– Cuba currently has very low GDP growth rates (1.3% as of 2013), which means that productivity is not being optimized.
– Using rule of 70, with an annual growth rate of 1.3%, it will take Cuba 54 years to double its GDP.
Four Key Factors to Productivity:
1. Physical capital: Despite its industrial sector fueling almost 25% of its GDP, Cuba does not have a very robust stock of physical capital. The nation’s buildings and physical infrastructures are very old in need of repair. There is virtually no new construction or rehabilitation of existing structures occurring. Furthermore, the majority of automobiles are several decades old and not very efficient.
2. Human capital: Cuba has an extremely high literacy rate of 99.8%. This indicates that virtually all adult members of the population (as defined as being 15+ years old) have the fundamental skill that is required to participate in a developed economy. However, human capital is low since few people are enrolled in universities. Increasing the availability of tertiary education would significantly increase human capital.
3. Natural resources: Cuba has several types of natural resources (i.e., petroleum, nickel, tobacco, sugar, and coffee) that are highly valuable exports.

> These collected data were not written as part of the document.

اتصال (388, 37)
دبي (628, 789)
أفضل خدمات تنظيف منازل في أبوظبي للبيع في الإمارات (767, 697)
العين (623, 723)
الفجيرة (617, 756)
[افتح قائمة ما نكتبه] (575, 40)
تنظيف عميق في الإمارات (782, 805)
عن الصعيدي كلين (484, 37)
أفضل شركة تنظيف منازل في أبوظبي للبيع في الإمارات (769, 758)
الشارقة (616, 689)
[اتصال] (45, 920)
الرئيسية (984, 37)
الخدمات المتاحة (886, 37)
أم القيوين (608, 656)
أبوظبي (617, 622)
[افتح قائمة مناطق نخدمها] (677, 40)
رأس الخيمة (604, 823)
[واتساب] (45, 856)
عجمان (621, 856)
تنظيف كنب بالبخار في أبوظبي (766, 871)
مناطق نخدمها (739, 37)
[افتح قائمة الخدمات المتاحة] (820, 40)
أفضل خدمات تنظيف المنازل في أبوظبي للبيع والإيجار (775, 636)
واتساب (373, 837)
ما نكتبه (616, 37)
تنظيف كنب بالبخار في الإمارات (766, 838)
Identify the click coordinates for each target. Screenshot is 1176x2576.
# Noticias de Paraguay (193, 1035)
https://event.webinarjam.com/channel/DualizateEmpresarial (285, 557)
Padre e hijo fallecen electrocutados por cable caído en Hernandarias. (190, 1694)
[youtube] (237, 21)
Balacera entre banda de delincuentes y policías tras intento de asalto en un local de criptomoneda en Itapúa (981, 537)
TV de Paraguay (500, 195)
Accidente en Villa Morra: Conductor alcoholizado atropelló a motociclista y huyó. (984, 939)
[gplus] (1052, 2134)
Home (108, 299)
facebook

4. Technological knowledge: Per Robert Solow’s estimate, about half of a nation’s growth output should come from its technical knowledge. However, despite Cuba’s high literacy rates, its technical knowledge is low due to the lack of prestigious universities and tertiary educational opportunities. As a result, the country is struggling to grow. This is evident in the decreasing GDP growth rate and decreasing population. Using the 2013 growth rate of 1.3%, it would take approximately 54 years for Cuba to double its GDP.
The graph below shows that government spending on education has been relatively flat over the past 10-15 years, while the expenditure on tertiary education as a percent of government spending on education has increased. Although the percentage of the total labor force with a tertiary level of education has been relatively flat, it has been slowly increasing. We see government spending on tertiary education as a valuable long-term investment in Cuba’s technical knowledge that will significantly raise productivity and fuel GDP growth.
Productivity levels in Cuba have been very inconsistent over the past decade and a half. The graphs below show the GDP per employed person (15+ years old) and the productivity rate (GDP/population of employed people 15+ years old). Although the GDP per employed person for the most part steadily increased over the 1991-2015 year period, the productivity rate over this time period ranged from about -6% to 26% before leveling off at around 5% most recently in 2013.
As discussed above, the productivity growth rate has widely fluctuated over the past fifteen years. These fluctuations may be the result of a high percentage of the workers (15+ years old) being employed by the Cuban government or government-run industries, which would mean that such individuals would have job security even in times of recession. Despite the variations below, it is important to note that the average productivity growth rate from 1991 through 2013 was 6.63%.
Although productivity levels are currently unimpressive, we believe that productivity can be drastically increased. Since productivity is not being optimized and investment into the four key factors has been neglected, any efforts made by the government to increase productivity could yield significant improvements. We view Raul Castro’s recent announcement that all future annual wage increases will be tied directly to increasing productivity levels as a strong and positive signal that the Cuban government is focused on and committed to improving productivity and fueling GDP growth. Lastly, we view investing into efforts that will improve, restore, and replace Cuba’s deteriorating physical capital stock (e.g., investing in companies that do real estate development/construction or in industries like automobile manufacturing/repair) could yield high, long-term returns for foreign investors.